UTRC’s “Breakthrough Flow Battery Cell Stack” | | $3.6 Million
Alternative energies are wonderful, unless you can’t effectively store the excess electricity. And ARPA-E’s mission statement for this program calls just that: “Flexible, large-scale storage…” United Technologies Research Center thinks it’s on the right track. It’s “developing a flow battery with a unique design that provides significantly more power than today’s flow battery systems.” What’s a “flow battery,” you ask? Think of it as “a cross between a traditional battery and a fuel cell.” As far as output, UTRC hopes it “achieves 10 times higher power than today’s flow batteries. This high power output means the size of the cell stack can be smaller, reducing the amount of expensive materials that are needed.”
Cadenza’s “Novel, Low-Cost, and Safe Electric Vehicle Battery” | | $3.5 Million
Yes, this is the battery that could become part of the car. It “can be incorporated into the structure of a vehicle to improve strength in some cases.”
“Cadenza’s design enables flexible placement of battery packs to absorb and manage impact energy in the event of a collision.
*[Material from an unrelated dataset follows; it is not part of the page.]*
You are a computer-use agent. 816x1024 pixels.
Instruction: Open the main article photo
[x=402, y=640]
Cadenza’s battery will use a novel configuration that allows for double the energy density through the use of a multifunctional pack design.”
Solid Power’s “Ultra High Energy, Safe and Low Cost All Solid-State Rechargeable [EV] Battery” | | $3.5 Million
Doug Campbell’s company:
“Solid Power’s liquid-free cells store more energy for their size and weight, but use non-flammable and non-volatile materials that are stable high temperatures. This results in improved safety in the event of a collision or fire. Additionally, Solid Power plans to use low-cost, abundant materials… that could reduce battery manufacturing costs, to help drive down the cost of EVs.”
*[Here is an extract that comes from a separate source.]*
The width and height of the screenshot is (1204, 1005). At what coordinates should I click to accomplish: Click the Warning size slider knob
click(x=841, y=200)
Xilectric, Inc.’s “[Reinvention of] the Edison Battery” | | $3 Million
Edison may be rolling in his grave now that Xilectric may be capitalizing on his near century-old vision.
“Xilectric is developing a totally new class of low-cost rechargeable batteries with a chemistry analogous to the original nickel-iron Edison battery. At the turn of the 20th century, Thomas Edison experimented with low-cost, durable nickel-iron aqueous batteries for use in EVs. Given their inability to operate in cold weather and higher cost than lead-acid batteries, Edison’s batteries were eventually dismissed for automotive applications. Xilectric is reviving and re-engineering the basic chemistry of the Edison battery, using domestically abundant, environmentally friendly, and low-cost metals, such as aluminum and magnesium, as its active components. Xilectric’s design would be easy to manufacture and demonstrate longer life span than today’s best Li-ion batteries, enabling more widespread use of EVs.”
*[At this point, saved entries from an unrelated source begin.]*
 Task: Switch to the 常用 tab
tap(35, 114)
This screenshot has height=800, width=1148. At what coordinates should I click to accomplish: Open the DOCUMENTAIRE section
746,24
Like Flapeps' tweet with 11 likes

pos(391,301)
Stanford University’s “Multifunctional Battery Chassis Systems” | | $2.7 Million
Many of the previous projects were involved in an ARPA-E project that merely aims to improve batteries. Another project, though, looks for companies who can integrate batteries into the structures of electric vehicles themselves, thereby reducing the weight and increasing the range.
“Stanford’s research will result in a multifunctional battery chassis system that is safe and achieves high efficiency in terms of energy storage at low production cost. The integration of such a battery system would result in decreased overall weight of the combined vehicle and battery, for greater EV range.”